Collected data
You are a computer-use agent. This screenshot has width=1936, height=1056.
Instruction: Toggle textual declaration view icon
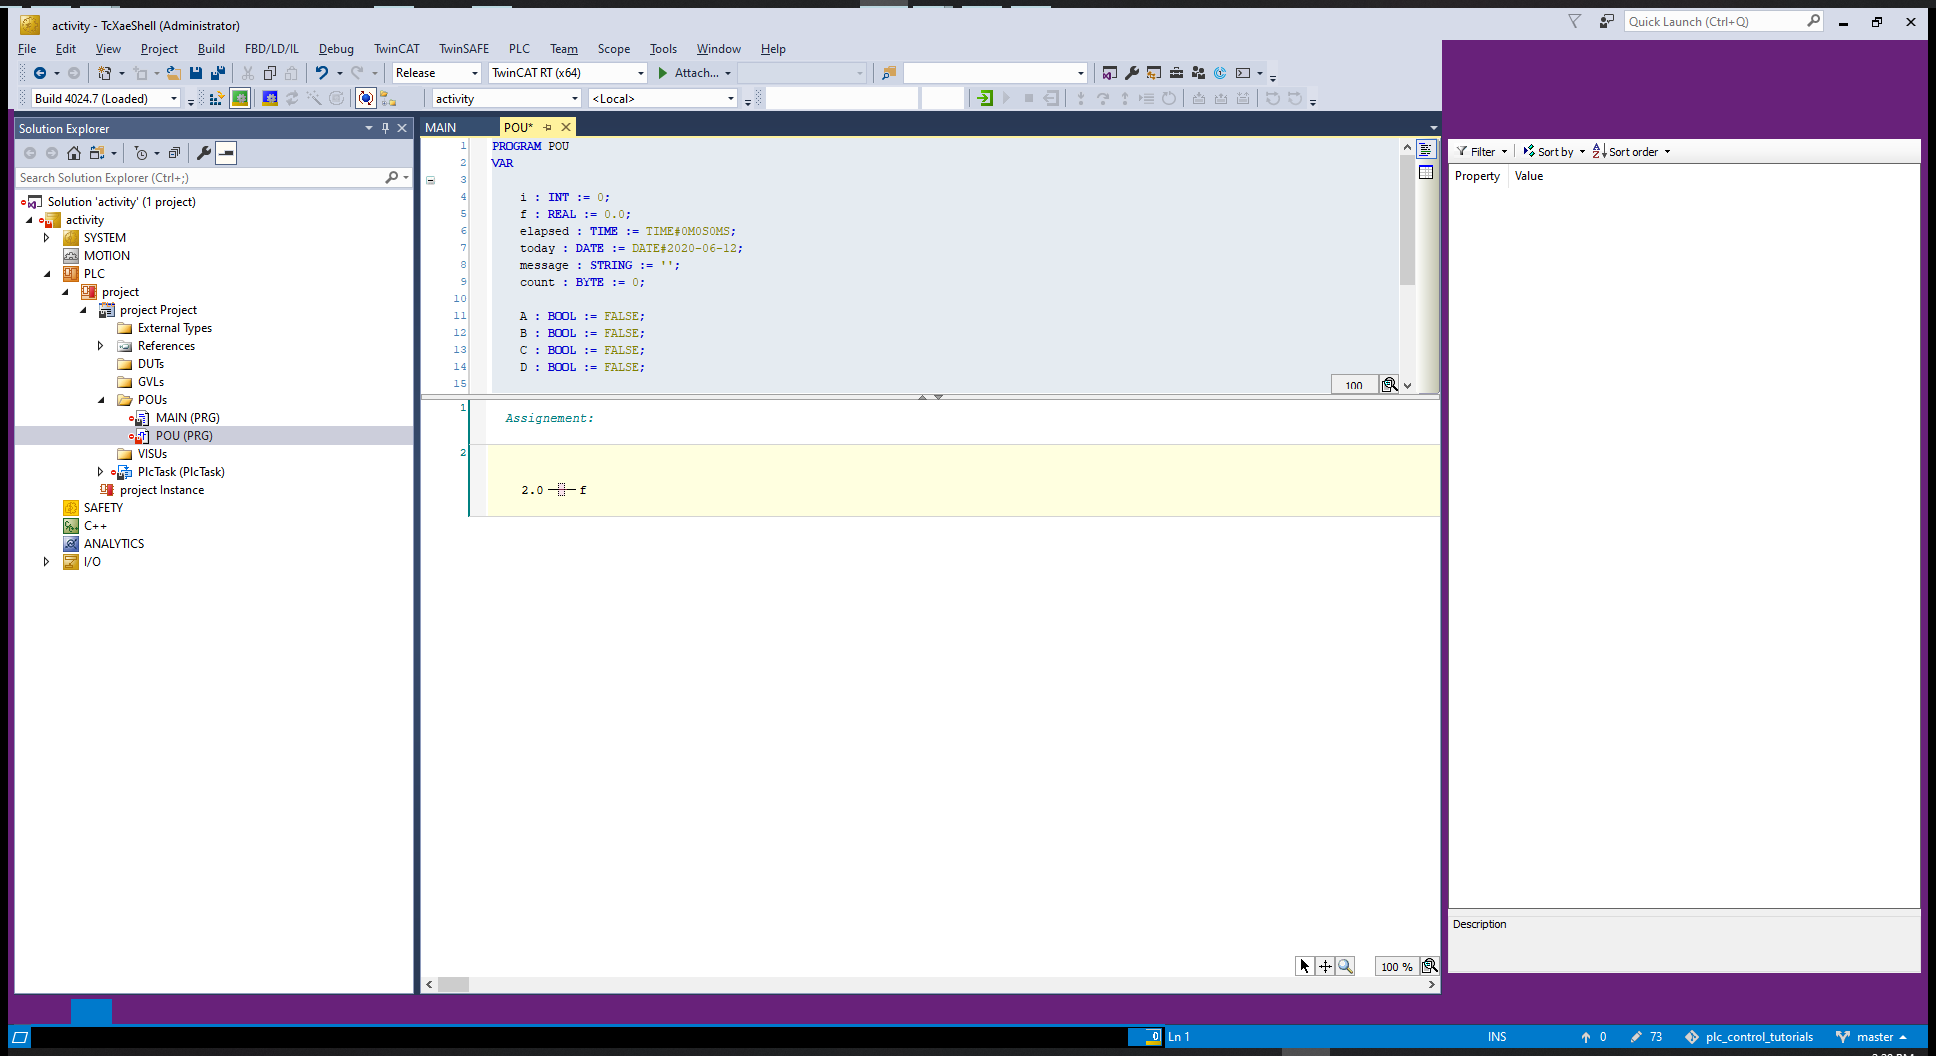(1426, 150)
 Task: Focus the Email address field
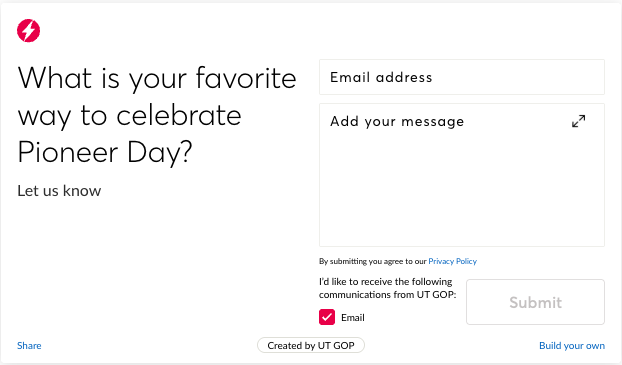[x=462, y=77]
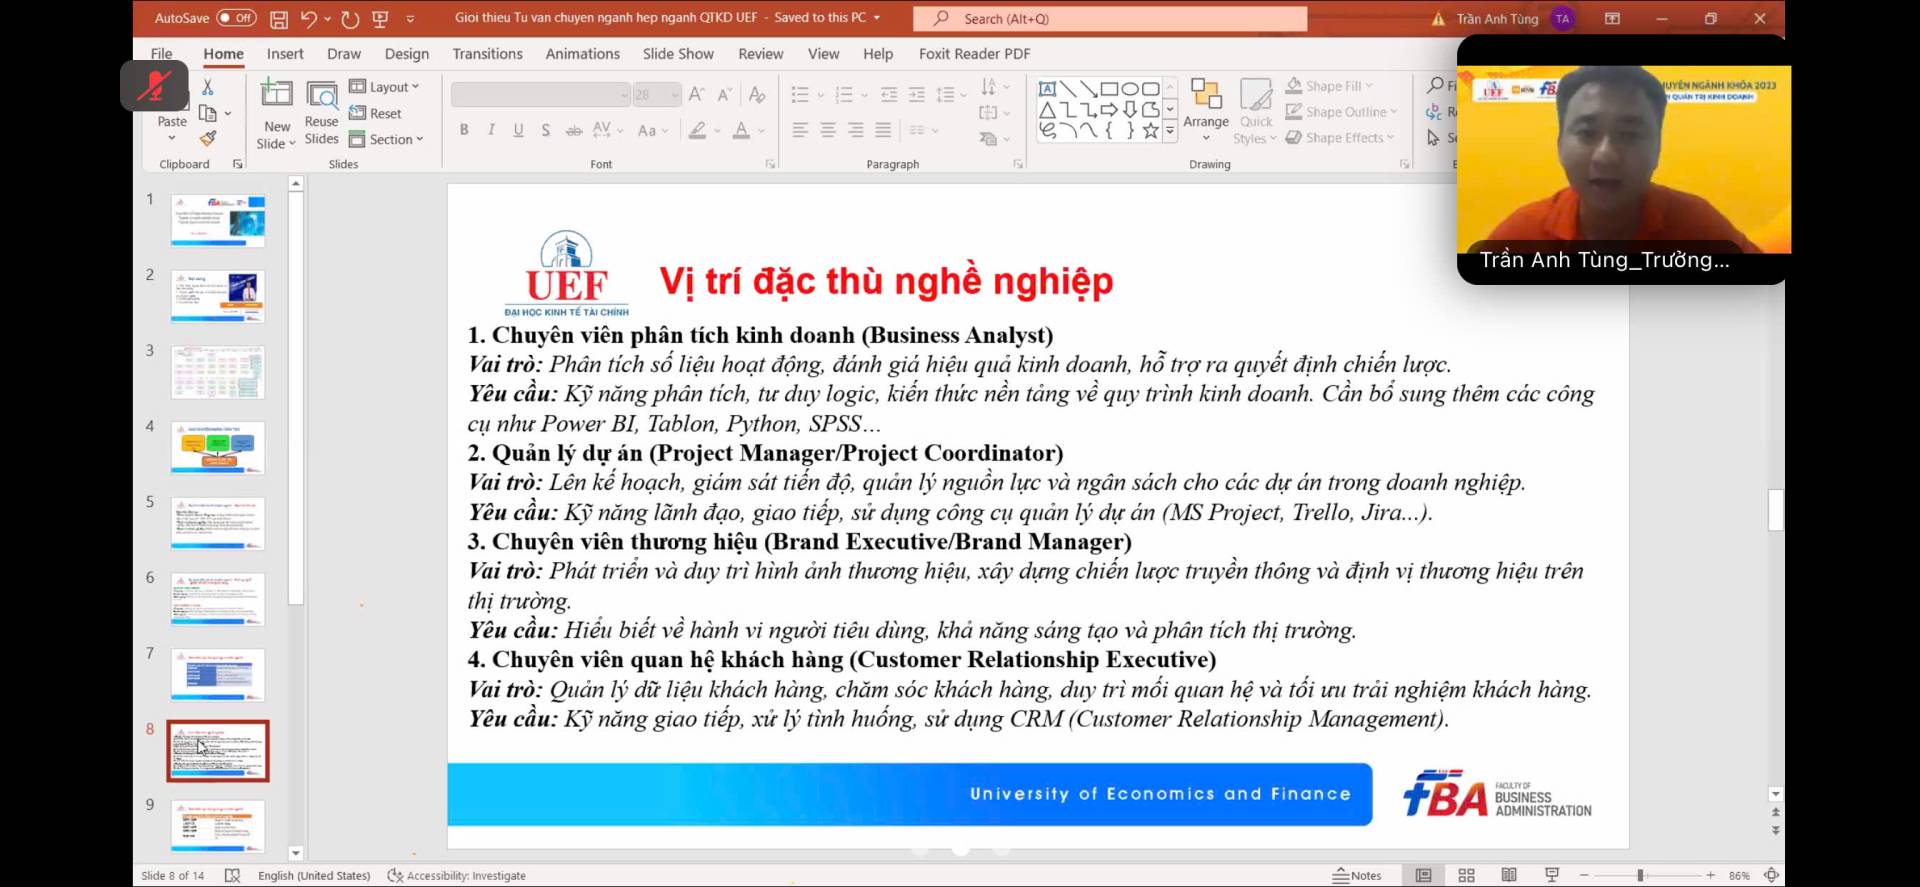Click the Save icon in title bar
1920x887 pixels.
pos(279,19)
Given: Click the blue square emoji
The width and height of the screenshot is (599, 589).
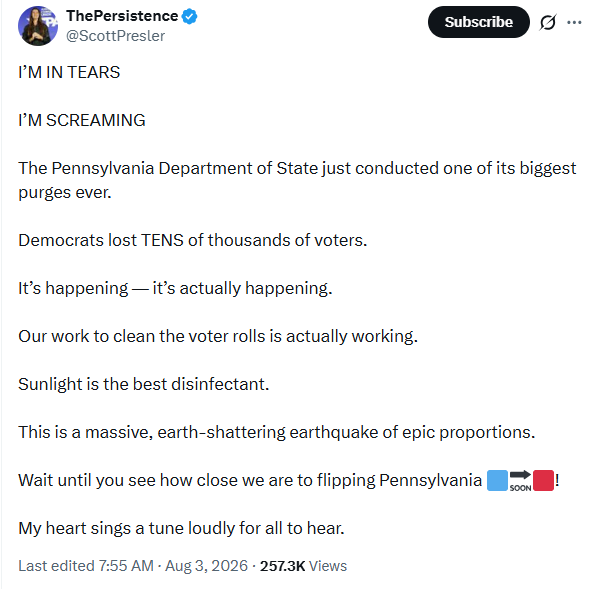Looking at the screenshot, I should click(497, 480).
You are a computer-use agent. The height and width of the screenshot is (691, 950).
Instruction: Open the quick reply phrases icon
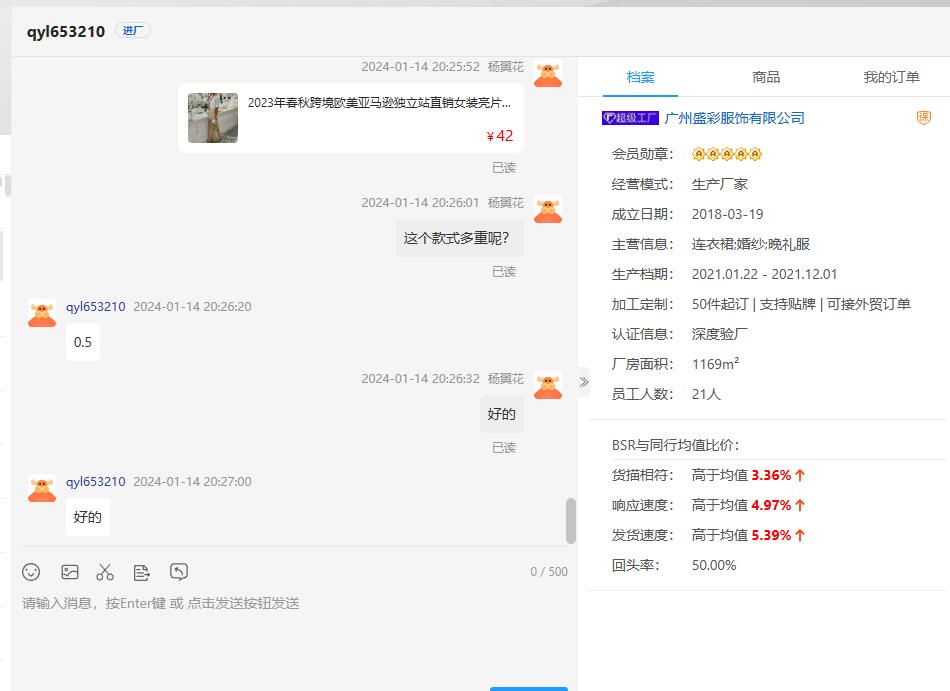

- What you are asked to do
Give the number of lines in the records that contain the string "agent", and write nothing besides that number.

- Written response
2